• _ROWS_:
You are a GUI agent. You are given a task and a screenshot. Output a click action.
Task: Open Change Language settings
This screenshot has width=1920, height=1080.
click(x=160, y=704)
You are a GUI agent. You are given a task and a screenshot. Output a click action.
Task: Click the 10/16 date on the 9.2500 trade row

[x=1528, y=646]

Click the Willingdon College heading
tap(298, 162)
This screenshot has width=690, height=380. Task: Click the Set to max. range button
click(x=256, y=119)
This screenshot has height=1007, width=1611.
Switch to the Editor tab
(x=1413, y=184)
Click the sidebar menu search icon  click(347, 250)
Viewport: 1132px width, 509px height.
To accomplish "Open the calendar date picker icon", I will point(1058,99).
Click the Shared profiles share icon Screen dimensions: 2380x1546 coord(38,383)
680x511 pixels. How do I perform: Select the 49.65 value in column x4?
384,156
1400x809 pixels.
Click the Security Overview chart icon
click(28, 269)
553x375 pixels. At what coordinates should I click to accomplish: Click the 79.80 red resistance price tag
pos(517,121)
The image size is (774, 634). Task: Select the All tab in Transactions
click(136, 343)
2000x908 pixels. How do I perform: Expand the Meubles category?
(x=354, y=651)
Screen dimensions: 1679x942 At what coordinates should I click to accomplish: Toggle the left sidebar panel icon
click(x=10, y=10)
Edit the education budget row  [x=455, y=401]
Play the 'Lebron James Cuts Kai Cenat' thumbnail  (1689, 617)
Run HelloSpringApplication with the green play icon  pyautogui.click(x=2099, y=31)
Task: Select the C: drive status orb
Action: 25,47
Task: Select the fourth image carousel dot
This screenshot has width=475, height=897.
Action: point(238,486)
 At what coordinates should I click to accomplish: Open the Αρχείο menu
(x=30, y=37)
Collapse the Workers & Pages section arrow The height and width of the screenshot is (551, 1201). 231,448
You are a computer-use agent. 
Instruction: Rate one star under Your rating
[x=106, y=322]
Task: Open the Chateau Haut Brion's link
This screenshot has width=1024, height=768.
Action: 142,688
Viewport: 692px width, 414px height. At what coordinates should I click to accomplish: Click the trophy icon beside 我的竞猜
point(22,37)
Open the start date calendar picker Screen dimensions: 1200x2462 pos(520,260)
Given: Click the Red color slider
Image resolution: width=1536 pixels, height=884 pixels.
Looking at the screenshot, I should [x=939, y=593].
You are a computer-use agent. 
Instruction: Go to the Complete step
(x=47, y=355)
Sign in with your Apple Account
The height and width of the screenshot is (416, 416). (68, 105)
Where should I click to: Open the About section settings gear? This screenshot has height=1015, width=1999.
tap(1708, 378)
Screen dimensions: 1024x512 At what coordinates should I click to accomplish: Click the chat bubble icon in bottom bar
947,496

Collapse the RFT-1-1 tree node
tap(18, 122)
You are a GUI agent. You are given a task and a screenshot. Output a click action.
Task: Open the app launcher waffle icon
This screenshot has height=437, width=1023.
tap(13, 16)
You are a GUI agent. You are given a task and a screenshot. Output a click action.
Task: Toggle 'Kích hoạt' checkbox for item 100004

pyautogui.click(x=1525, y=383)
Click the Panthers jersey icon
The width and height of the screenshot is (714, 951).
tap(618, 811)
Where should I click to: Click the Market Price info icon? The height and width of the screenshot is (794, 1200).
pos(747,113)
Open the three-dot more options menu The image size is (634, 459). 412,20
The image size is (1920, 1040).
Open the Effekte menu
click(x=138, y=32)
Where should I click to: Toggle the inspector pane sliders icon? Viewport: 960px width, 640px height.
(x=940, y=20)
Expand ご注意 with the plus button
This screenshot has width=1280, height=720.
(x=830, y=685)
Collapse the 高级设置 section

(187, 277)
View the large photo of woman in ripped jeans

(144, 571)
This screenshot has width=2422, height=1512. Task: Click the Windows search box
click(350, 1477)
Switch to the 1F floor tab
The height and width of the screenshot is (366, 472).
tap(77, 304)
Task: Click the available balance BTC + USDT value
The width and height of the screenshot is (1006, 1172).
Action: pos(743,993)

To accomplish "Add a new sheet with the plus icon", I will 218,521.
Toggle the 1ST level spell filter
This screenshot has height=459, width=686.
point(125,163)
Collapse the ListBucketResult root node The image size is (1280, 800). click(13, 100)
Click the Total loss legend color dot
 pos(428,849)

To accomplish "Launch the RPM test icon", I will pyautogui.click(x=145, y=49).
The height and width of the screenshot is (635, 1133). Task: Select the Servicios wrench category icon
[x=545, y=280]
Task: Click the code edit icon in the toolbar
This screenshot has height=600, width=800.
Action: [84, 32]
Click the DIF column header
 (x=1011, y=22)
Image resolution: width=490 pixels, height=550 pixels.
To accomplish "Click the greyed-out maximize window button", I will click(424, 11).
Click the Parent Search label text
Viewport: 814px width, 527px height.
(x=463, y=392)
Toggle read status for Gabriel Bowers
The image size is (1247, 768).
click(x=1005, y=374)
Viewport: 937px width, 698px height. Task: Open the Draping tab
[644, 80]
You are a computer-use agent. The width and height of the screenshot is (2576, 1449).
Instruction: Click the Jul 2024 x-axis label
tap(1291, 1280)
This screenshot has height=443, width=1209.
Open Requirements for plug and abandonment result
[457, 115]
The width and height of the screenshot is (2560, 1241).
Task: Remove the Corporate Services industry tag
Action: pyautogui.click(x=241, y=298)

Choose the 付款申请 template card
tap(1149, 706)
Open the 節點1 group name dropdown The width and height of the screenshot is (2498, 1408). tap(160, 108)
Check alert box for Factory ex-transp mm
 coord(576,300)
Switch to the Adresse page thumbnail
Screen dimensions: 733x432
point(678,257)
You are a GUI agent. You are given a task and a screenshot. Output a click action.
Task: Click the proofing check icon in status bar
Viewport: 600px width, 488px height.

• _TASK GOAL_: List every line above that contains the word "Toggle".

• _WRITTEN REPLY_:
Screen dimensions: 1679x942 At what coordinates should I click to accomplish: Toggle the left sidebar panel icon
Task: Toggle 'Kích hoạt' checkbox for item 100004
Where should I click to: Toggle the inspector pane sliders icon? Viewport: 960px width, 640px height.
Toggle the 1ST level spell filter
Toggle read status for Gabriel Bowers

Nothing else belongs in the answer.